Cut your AGENTS.md down. The practical targets that circulate among Codex users are tight: under 20 lines for your global ~/.codex/AGENTS.md, under 50 for a repo-root AGENTS.md, under 30 for module-level files. Delete anything the model already knows. "Write idiomatic Python" is wasted tokens. The only lines that earn their place are project-specific facts the model cannot infer. If you genuinely need more room, split guidance into nested files per directory instead of raising the byte cap, so a given turn only pays for the rules in scope.

This is where a well-scoped skill beats a sprawling AGENTS.md. A skill loads only when its trigger fires, so the instructions for, say, your deploy process don't sit in context during unrelated work the way a monolithic AGENTS.md does. The catch is that writing a tight skill is its own craft, and most people overstuff them the same way they overstuff AGENTS.md. Knack is built for exactly that problem. It turns a short interview into a single, well-scoped SKILL.md that travels to Codex, so non-coders can author guidance that stays lean instead of growing into a context tax.

Prune your MCP servers. Open ~/.codex/config.toml and disable any server you aren't actively using this session. If you only need three tools out of a 93-tool server, that server is still charging you the full tool-definition payload every turn. Turn it off when you don't need it.

Cap verbose output. Set tool_output_token_limit to something like 12,000 so a runaway file read can't flood your context, and drop model_verbosity = "low" to trim output tokens without hurting code quality. When you do need to inspect a big file, ask for the specific lines, or grep first, rather than reading the whole thing.

Compact on purpose. Don't wait for the automatic trigger near 95%, which can degrade quality because it summarizes aggressively under pressure. Run /compact manually at around 60% usage to fold conversation history into a summary while the context is still clean. Better still, start a fresh session between major phases. The investigation context from debugging does not need to ride along into implementation.
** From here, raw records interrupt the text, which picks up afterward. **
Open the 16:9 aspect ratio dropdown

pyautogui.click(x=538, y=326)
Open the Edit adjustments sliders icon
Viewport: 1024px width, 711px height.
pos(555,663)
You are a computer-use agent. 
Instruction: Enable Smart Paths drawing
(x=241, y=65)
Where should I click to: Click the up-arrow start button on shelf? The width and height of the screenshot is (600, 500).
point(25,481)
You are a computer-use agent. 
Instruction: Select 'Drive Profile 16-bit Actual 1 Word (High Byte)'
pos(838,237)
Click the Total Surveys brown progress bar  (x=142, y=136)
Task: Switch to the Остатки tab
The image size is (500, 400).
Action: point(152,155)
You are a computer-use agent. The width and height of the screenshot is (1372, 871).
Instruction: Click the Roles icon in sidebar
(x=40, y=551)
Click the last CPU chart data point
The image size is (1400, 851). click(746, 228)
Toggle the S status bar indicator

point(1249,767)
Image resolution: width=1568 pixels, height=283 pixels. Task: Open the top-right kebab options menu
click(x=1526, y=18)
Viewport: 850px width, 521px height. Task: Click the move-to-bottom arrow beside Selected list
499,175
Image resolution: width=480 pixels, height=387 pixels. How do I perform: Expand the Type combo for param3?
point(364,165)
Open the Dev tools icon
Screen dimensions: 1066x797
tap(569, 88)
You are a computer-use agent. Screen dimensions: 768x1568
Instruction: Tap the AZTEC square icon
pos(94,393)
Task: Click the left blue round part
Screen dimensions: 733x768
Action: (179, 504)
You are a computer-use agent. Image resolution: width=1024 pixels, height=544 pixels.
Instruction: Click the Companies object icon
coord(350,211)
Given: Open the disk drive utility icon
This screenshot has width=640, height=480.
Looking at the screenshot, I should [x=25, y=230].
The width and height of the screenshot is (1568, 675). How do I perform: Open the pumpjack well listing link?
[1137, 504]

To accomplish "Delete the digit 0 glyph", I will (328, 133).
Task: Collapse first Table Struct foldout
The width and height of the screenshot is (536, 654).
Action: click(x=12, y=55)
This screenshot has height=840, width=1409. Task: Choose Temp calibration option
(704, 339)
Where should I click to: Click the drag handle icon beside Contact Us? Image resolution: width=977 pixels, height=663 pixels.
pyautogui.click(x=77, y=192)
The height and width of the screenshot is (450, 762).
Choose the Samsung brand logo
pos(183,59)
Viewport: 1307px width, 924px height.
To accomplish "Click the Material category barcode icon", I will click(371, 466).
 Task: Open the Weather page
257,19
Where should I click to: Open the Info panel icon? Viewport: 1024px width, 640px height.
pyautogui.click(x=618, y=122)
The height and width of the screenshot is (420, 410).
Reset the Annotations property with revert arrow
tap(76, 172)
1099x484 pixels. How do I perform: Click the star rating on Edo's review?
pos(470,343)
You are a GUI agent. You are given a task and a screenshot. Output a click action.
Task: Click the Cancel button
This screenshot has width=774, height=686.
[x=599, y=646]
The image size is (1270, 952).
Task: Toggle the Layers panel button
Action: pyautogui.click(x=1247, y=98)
Pick a smaller model for routine work. GPT-5.4-mini runs at roughly 30% of GPT-5.4's token cost and handles most mechanical edits fine. For batch or CI runs, codex exec --model gpt-5.4-mini is the cheap default. Save the expensive model for the work that actually rewards it.

The shape of a cheap session

Put those together and a token-disciplined Codex session looks specific. Reasoning sits at medium. AGENTS.md is forty lines of facts the model couldn't guess. Two MCP servers are connected, not nine. Output is capped, the model is the mini for routine passes, and you /compact or restart before context bloats. That setup can cut a session's token draw by more than half against a default-everything, high-reasoning, 32-KB-AGENTS.md, every-MCP-on configuration. If you want a place to keep that discipline once you've found it, folding your repeated instructions into a lean skill with Knack is how it sticks instead of creeping back into a bloated AGENTS.md.

I think the credit meter mostly rewards restraint. The teams burning through balances in two hours are almost never doing harder work. They're carrying more context than the task needs, turn after turn, and paying for all of it. Trim the context and the bill follows. If you only do one thing today, run /status mid-task and read the number. Most people have never looked, and that number is usually the whole argument.